LDAP Group Authentication with CAS

MAPS now supports LDAP group authentication for CAS users. This allows you to add your LDAP groups to MAPS, and have your CAS users authenticate based on membership in these groups.

In order to use this feature, you will need to add the groups attribute to your CAS server, in addition to the CN and DN attributes that are required to access your LDAP server. For assistance with adding attributes, please refer to the CAS documentation. You can also refer to their tutorial on Active Directory authentication with CAS.

MAPS expects an XML response from the server in the following format:

<cas:serviceResponse xmlns:cas='http://www.yale.edu/tp/cas'>
  <cas:authenticationSuccess>
    <cas:user>MyUser</cas:user>
    <cas:groups>[CN=MyGroup,OU=Groups,DC=Test,DC=Local, CN=MyGroup2,OU=Groups,DC=Test,DC=Local]</cas:groups>
  </cas:authenticationSuccess>
</cas:serviceResponse>

Note: If a user is a member of more than one group, the groups should be separated by a space.

After adding the LDAP group information to your CAS users, the only configuration you need to do in MAPS is to add your LDAP groups and assign appropriate permissions to each group. For users logging in with CAS, MAPS will automatically detect the group membership information from the CAS server and grant them the appropriate permissions for their LDAP group(s).

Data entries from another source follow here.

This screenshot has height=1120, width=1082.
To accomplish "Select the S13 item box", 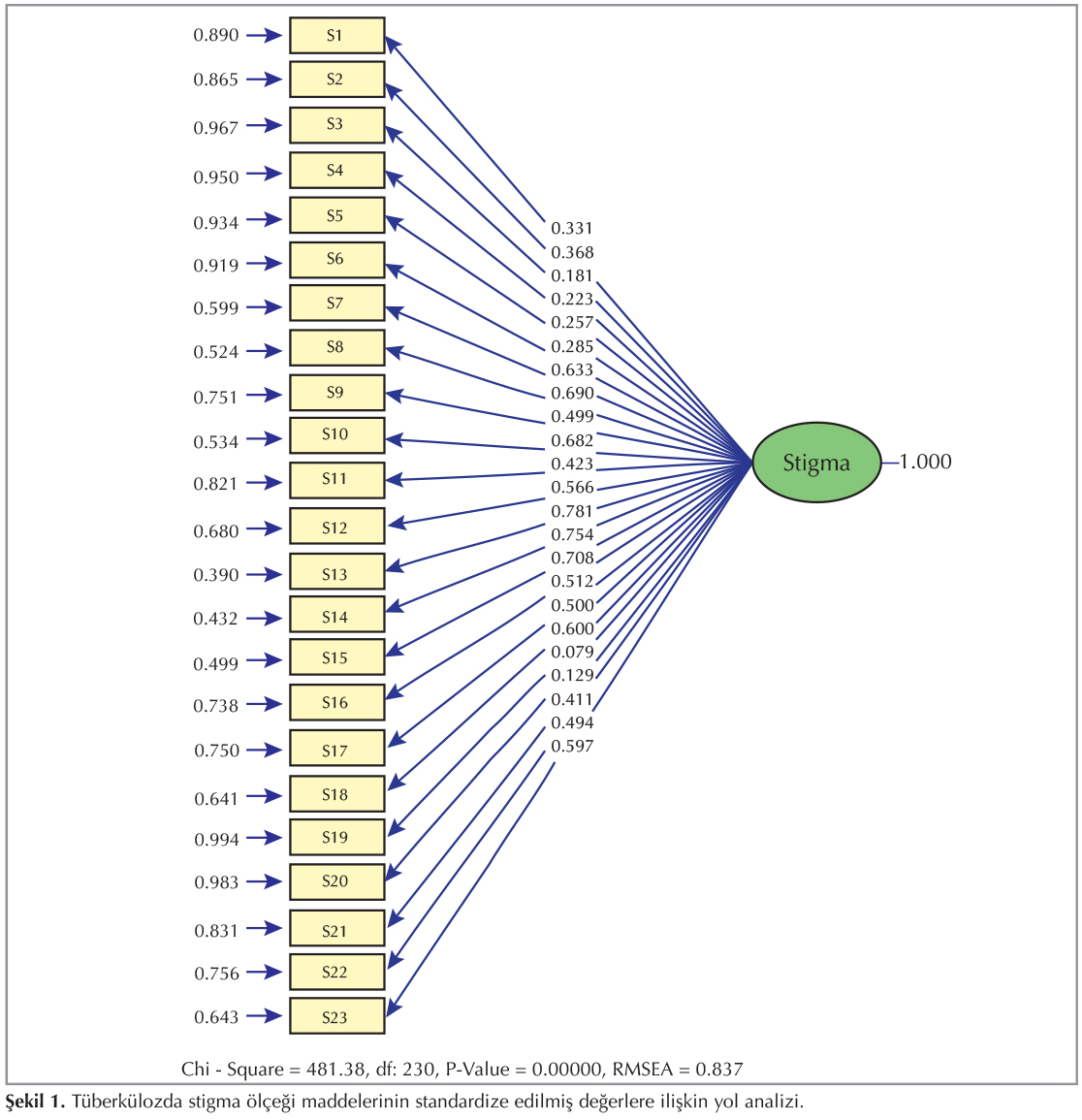I will click(336, 574).
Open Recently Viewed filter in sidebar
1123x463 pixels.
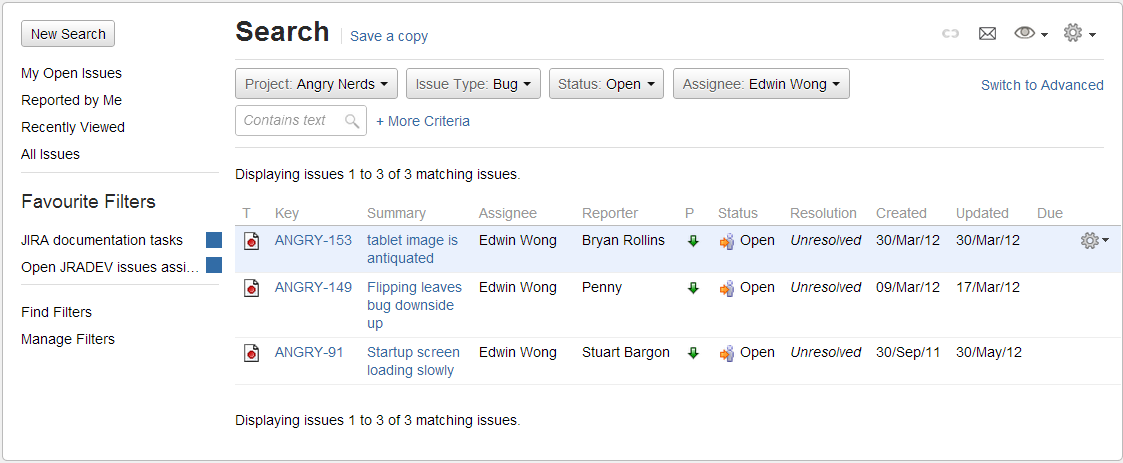point(73,127)
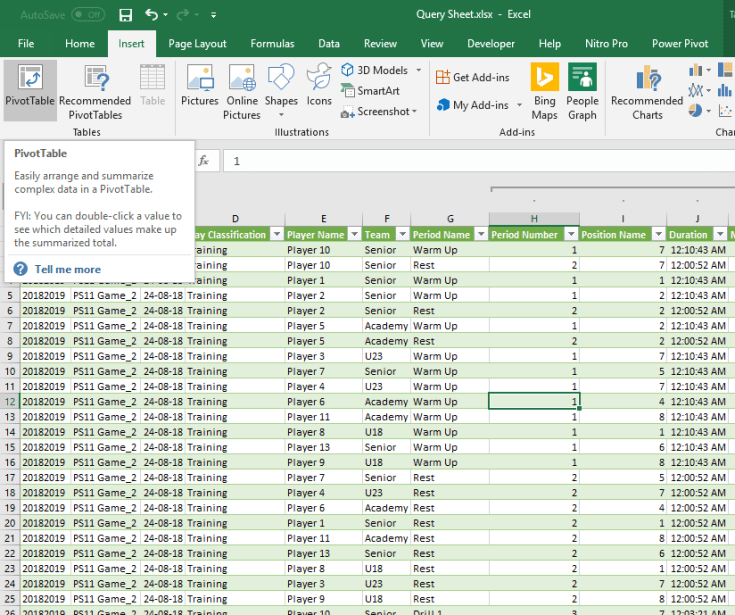This screenshot has width=735, height=615.
Task: Expand the Team column filter dropdown
Action: [x=402, y=235]
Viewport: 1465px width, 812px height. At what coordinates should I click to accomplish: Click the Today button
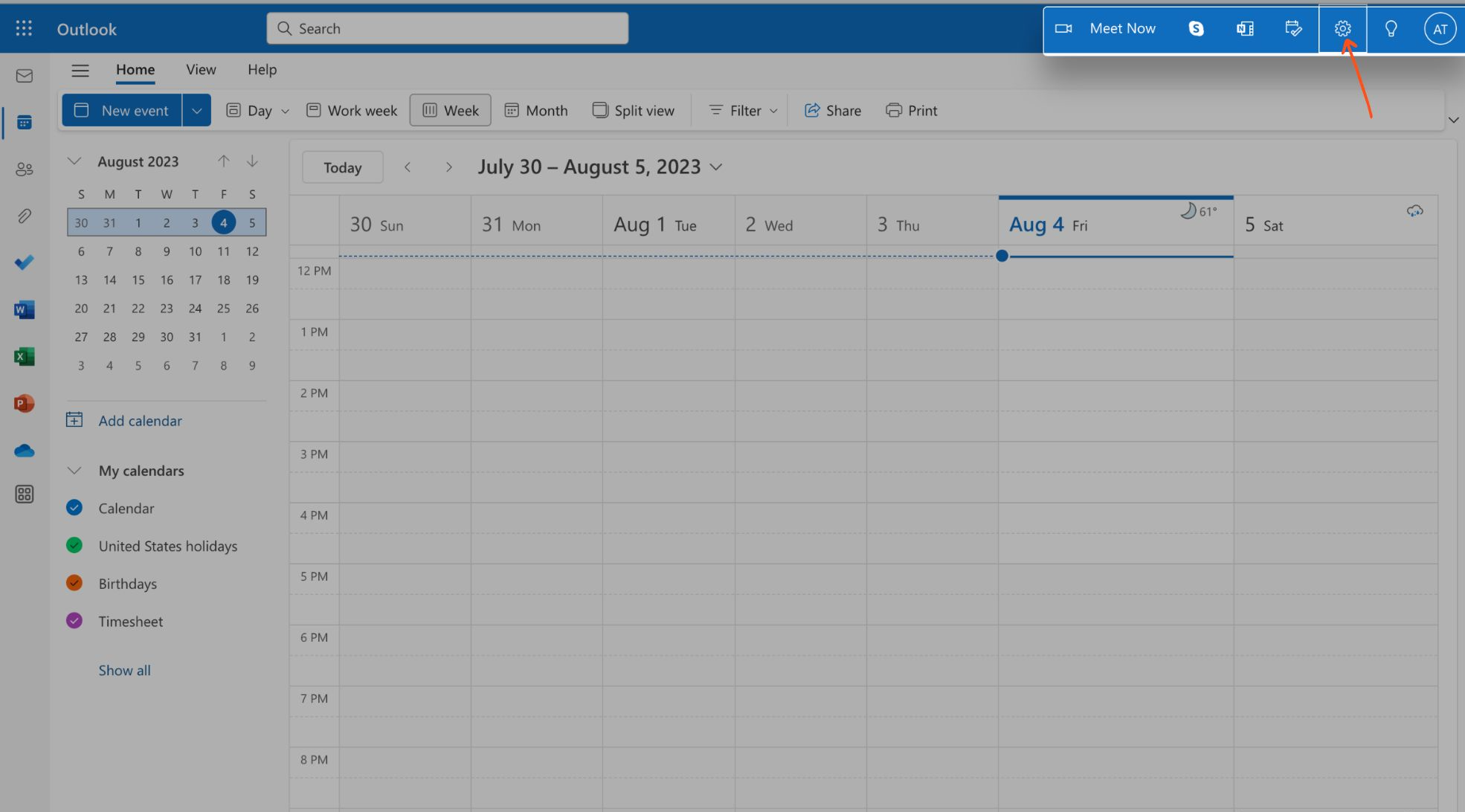click(342, 167)
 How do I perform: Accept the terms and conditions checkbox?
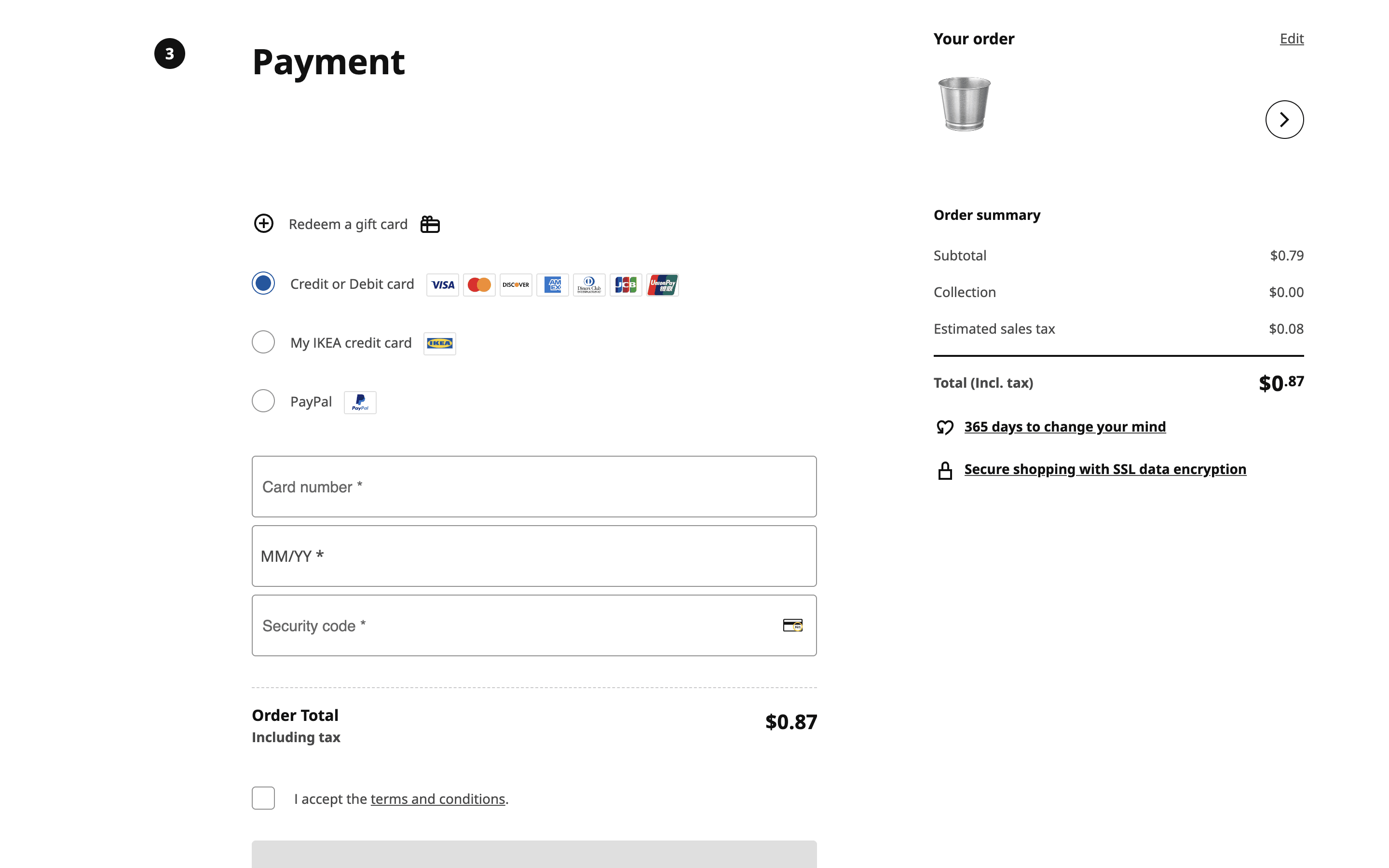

Note: CAS authentication currently does not work for users who are members of nested LDAP groups.

Troubleshooting Tip: You can look at the debug log in MAPS while attempting to log in through CAS to verify that the response from the CAS server is in the correct format.

Existing LDAP Users Who Have CAS IDs in MAPS

If your institution is already using CAS, you may have some number of LDAP users who have been added to MAPS with their associated CAS IDs. If these users exist in MAPS only for purposes of associating the CAS ID with their username, feel free to remove these users from MAPS once they can authenticate via their group membership.

If you do not wish to remove these users, or if they must be added to MAPS individually due to additional permissions granted on an individual basis, you should continue to enter the CAS Identifier in MAPS for these users. In the event that your institution has more than one LDAP server, this will ensure that only the correct user is given permissions if different users on different LDAP servers happened to share the same LDAP username.